Qui pour remplacer Mgr Brincard ?
Mgr Henri Brincard aura 75 ans en novembre prochain. Sa succession est dons posée, d’autant que son état de santé est préoccupant (il a contracté un cancer l’hiver dernier). Bien qu’affaibli, l’évêque a quand même célébré la procession du 15 août au Puy, où il est apparu amoindri mais sa force de caractère a tempéré sa faible voix.
Quoi qu’il en soit, l’évêque du Puy remettra sa charge au Saint-Père conformément au canon 401 du code de droit canonique. Cet article pose la question de son successeur :
« Lorsqu’un diocèse est vacant, le nonce apostolique [Mgr Luigi Ventura ], cet agent diplomatique du Saint-Siège, accrédité comme ambassadeur de ce dernier auprès des Etats, est chargé de mener une petite enquête auprès de personnes connaissant le diocèse, à la fois en interne et en externe. Il établit alors une liste de noms susceptibles d’occuper la fonction et la transfère à Rome, à la congrégation des évêques, présidée par un cardinal [ Marc Ouellet ], qui aide le Pape à trancher, puisqu’en dernier ressort, c’est toujours lui qui décide du nouvel évêque. Le Pape informe ensuite le gouvernement français avant d’officialiser la nouvelle, au cas où l’évêque nommé puisse présenter un obstacle embarassant en terme politique ou diplomatique. Cette procédure est avant tout « une délicatesse auprès du gouvernement français « , nous précise une source diocésaine, « et c’est un peu une particularité française « .

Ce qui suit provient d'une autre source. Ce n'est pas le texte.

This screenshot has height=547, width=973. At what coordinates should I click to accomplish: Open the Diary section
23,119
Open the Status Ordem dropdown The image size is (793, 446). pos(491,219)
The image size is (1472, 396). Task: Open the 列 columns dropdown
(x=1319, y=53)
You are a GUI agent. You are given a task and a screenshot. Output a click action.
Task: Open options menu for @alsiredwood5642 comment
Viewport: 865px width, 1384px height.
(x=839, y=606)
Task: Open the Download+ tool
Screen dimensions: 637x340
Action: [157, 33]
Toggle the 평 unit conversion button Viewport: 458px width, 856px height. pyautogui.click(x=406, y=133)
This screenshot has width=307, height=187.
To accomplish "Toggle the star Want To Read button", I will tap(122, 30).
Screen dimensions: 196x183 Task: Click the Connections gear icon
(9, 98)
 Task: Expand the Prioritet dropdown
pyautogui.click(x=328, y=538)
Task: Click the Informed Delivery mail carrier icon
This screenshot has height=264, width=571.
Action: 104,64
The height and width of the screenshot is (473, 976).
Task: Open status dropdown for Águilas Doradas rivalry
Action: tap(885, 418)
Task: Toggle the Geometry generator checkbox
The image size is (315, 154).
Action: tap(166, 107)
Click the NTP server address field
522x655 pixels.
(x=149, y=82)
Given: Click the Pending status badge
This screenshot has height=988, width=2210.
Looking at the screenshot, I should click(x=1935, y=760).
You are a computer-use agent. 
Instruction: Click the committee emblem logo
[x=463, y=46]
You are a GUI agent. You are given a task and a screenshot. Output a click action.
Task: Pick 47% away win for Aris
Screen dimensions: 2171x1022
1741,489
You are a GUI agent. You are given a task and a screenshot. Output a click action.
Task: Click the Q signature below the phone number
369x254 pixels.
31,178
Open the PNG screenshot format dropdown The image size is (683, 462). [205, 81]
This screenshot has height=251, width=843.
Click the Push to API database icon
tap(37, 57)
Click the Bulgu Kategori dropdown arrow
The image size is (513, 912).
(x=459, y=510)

Selon quels critères est choisi le nouvel évêque ?
Pour être nommé à la tête d’un diocèse, il n’est pas nécessaire de connaître le territoire et il y a même une certaine tradition qui conduit à ne pas nommer un membre du diocèse, afin d’éviter tout problème d’égo et surtout pour apporter un regard neuf avec un homme nouveau. Mgr Henri Brincard sera bien évidemment consulté par le nonce apostolique et il peut même souffler un nom, mais la décision ne lui appartient pas. Pour être nommé évêque, il faut déjà être prêtre, mais également avoir un diplôme en philosophie, en droits ou en théologie. Le diplôme n’est pas indispensable mais une solide culture générale, une maturité humaine et une certaine expérience sont requises. Au final divers profils sont possibles mais si en théorie, un étranger peut être nommé, la probabilité est très faible en France car la pratique est plutôt réservée aux pays du tiers-monde.
En août 1988, Jean-Paul II a nommé Mgr Henri Brincard à la tête du diocèse, succèdant à Mgr Cornet .
Comme le départ de l’évêque du Puy a été anticipé, la probabilité d’une vacation est relativement faible. S’il y a bien quelques noms qui circulent déjà quant au succésseur de Mgr Henri Brincard, il faudra encore patienter un peu. Le nom d’un ancien supérieur de séminaires circule déjà.